• [原文]:
安装SentenceTransformer等依赖库：

pip install sentence-transformers numpy pandas tqdm

导入模块：

from sentence_transformers import SentenceTransformer
import numpy as np
import json
import pandas as pd
from tqdm.notebook import tqdm

创建sentence encoder：

model = SentenceTransformer(
    "all-MiniLM-L6-v2", device="cuda"
)  # or device="cpu" if you don't have a GPU

读取数据：

df = pd.read_json("./startups_demo.json", lines=True)

为每一个description创建embedding向量。encode内部会将输入切分为一个个batch，以便提高处理速度。

vectors = model.encode(
    [row.alt + ". " + row.description for row in df.itertuples()],
    show_progress_bar=True,
)

vectors.shape
# > (40474, 384)

保存为npy文件：

np.save("startup_vectors.npy", vectors, allow_pickle=False)

• [任务说明]:
1. 判断下列说法是否与原文相符，逐条答“是”或“否”，并引用原文中起决定作用的字句：(a) 创建编码器时指定的设备是cuda，没有GPU时可改用cpu；(b) 生成的向量最终保存为json文件；(c) encode会把输入切分成batch来提高处理速度。
2. 选出下面所给资料中含有字符串“accomplish”的每一行，整行抄下，区分大小写。

• [所给资料]:
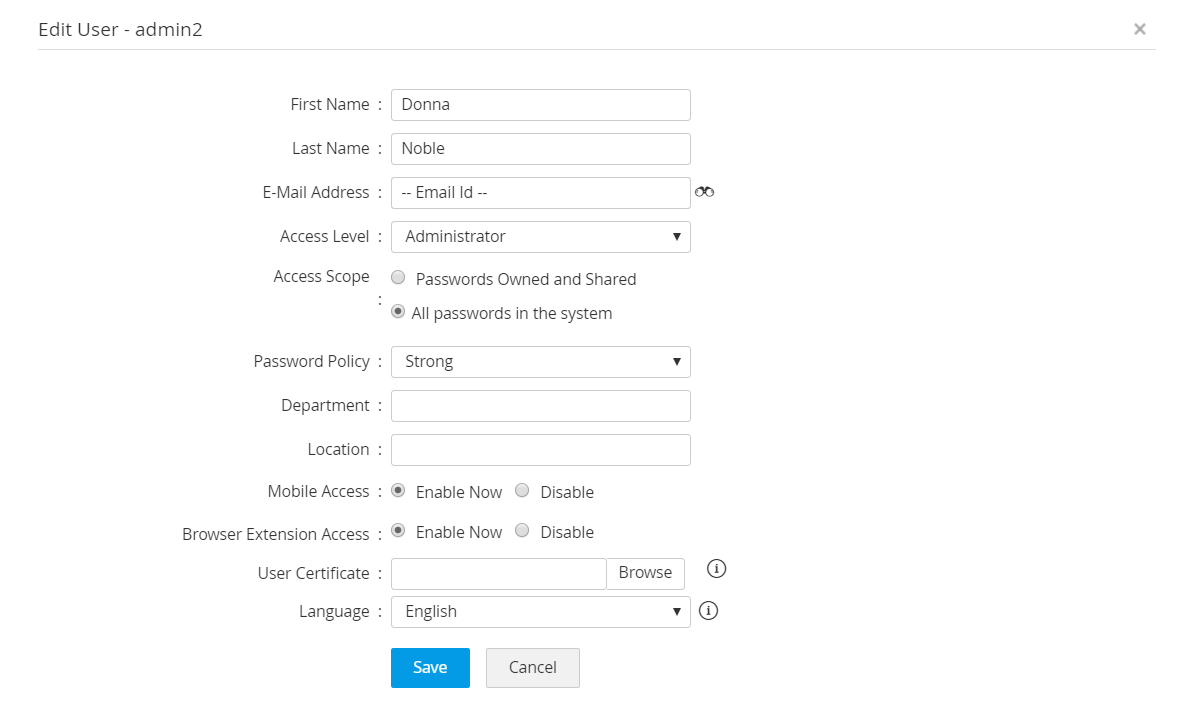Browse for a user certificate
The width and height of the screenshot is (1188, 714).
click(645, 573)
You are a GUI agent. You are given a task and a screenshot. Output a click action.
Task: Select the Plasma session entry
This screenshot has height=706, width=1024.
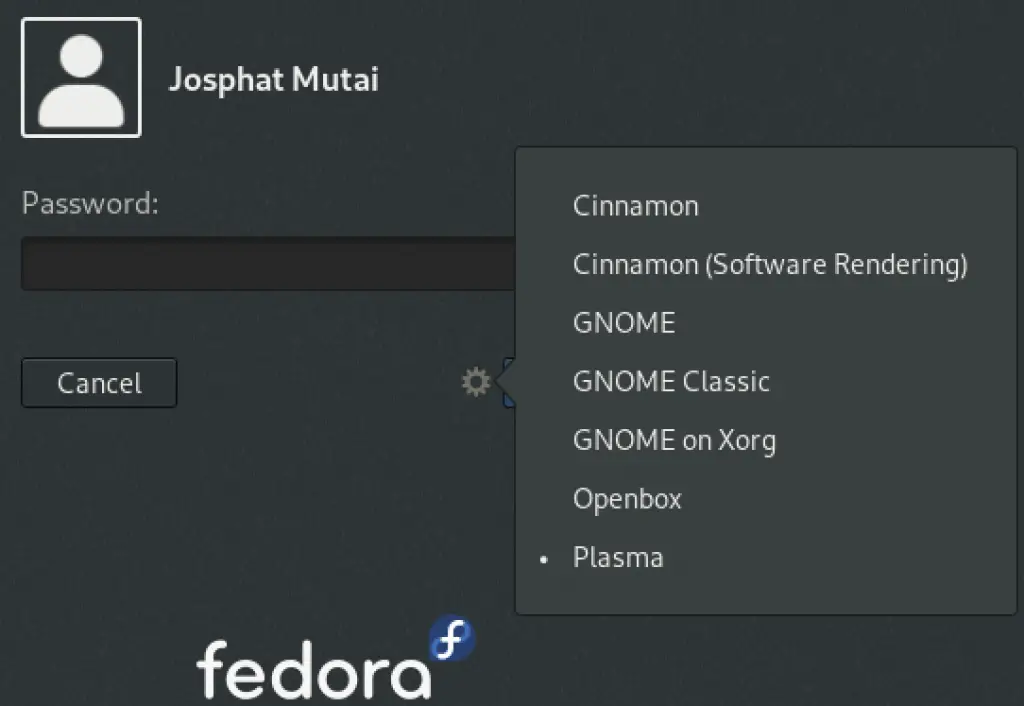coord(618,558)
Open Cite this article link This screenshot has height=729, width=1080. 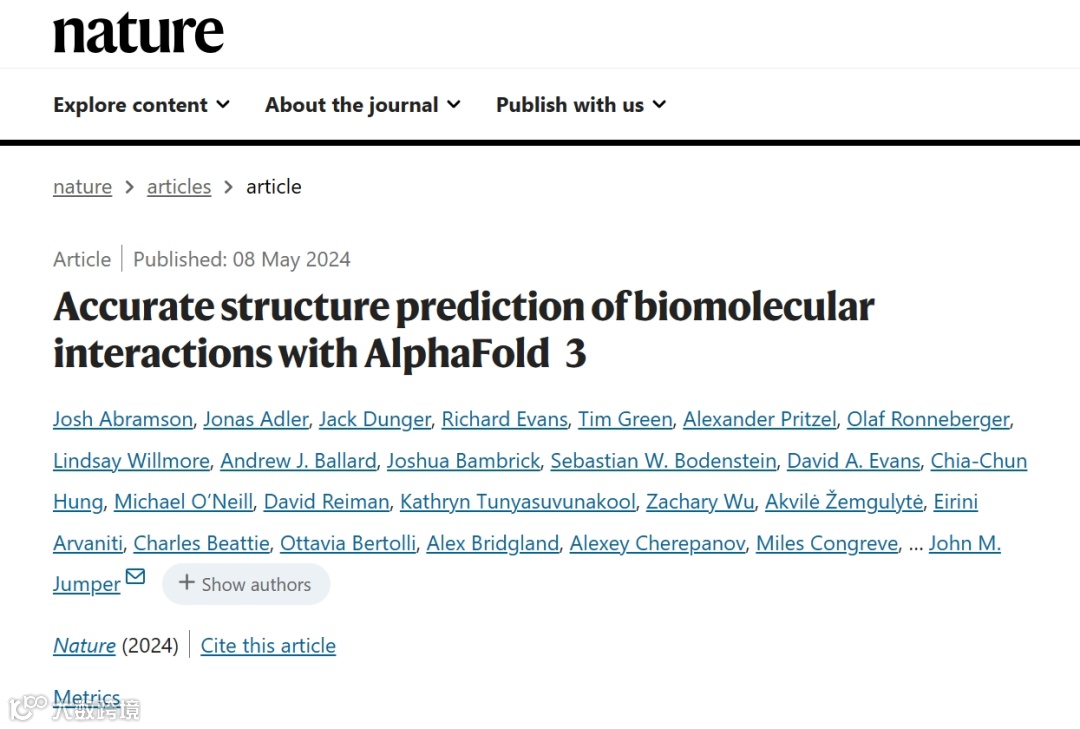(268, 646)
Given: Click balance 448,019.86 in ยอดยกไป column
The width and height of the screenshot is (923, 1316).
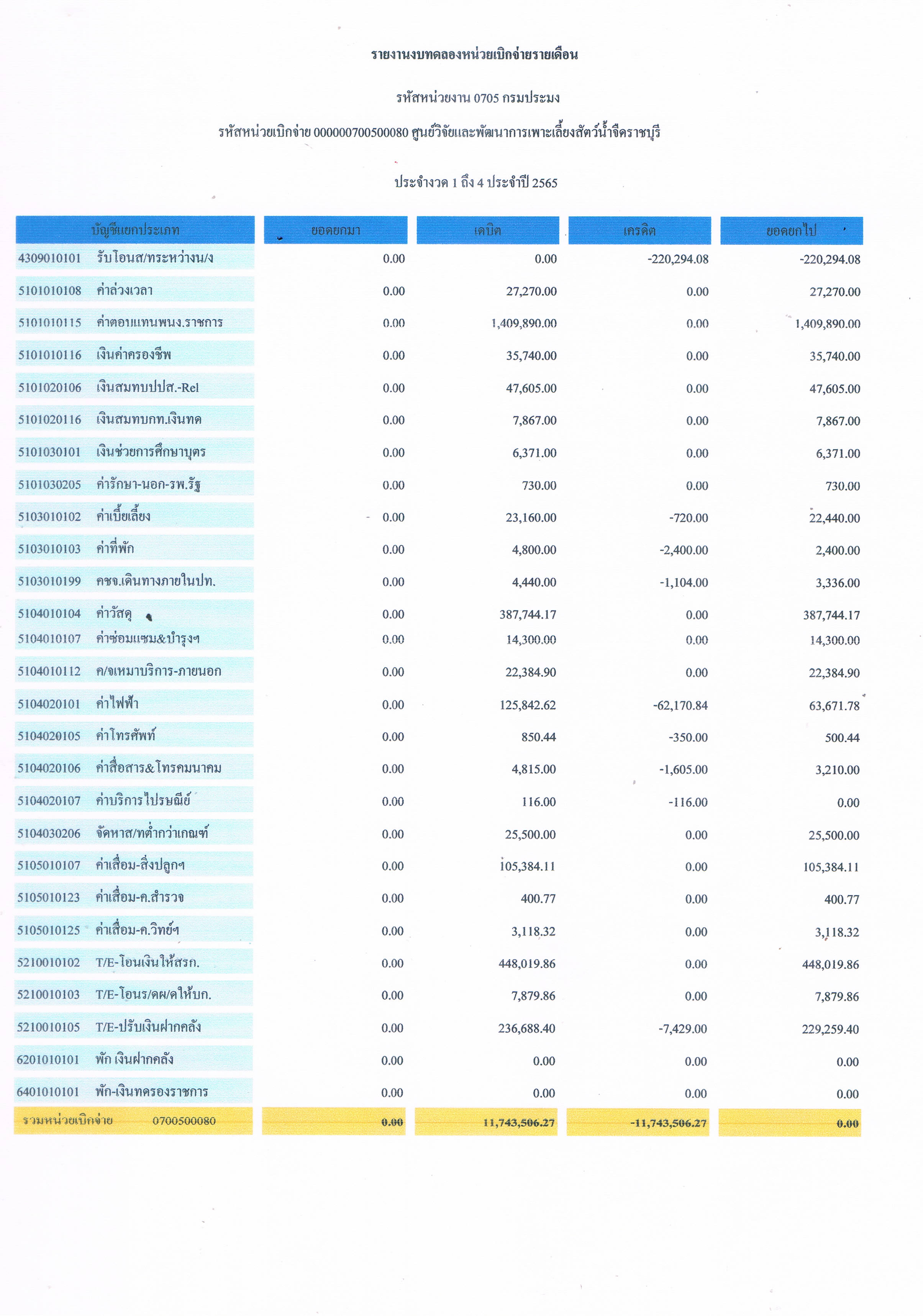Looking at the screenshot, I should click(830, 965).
==
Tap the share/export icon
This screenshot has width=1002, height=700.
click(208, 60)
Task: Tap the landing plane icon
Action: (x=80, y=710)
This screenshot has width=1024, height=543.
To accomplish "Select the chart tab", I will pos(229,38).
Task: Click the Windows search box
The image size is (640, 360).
* * *
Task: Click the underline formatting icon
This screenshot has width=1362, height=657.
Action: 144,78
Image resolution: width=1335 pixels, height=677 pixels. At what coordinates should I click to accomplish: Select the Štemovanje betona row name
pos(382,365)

• [各题答案]:
1.
(a) 是：“device="cuda"”，“# or device="cpu" if you don't have a GPU”
(b) 否：“保存为npy文件”，“np.save("startup_vectors.npy", vectors, allow_pickle=False)”
(c) 是：“encode内部会将输入切分为一个个batch，以便提高处理速度”

2.
To accomplish "Select the chart tab", I will pos(229,38).
Image resolution: width=1335 pixels, height=677 pixels. At what coordinates should I click to accomplish: Select the Štemovanje betona row name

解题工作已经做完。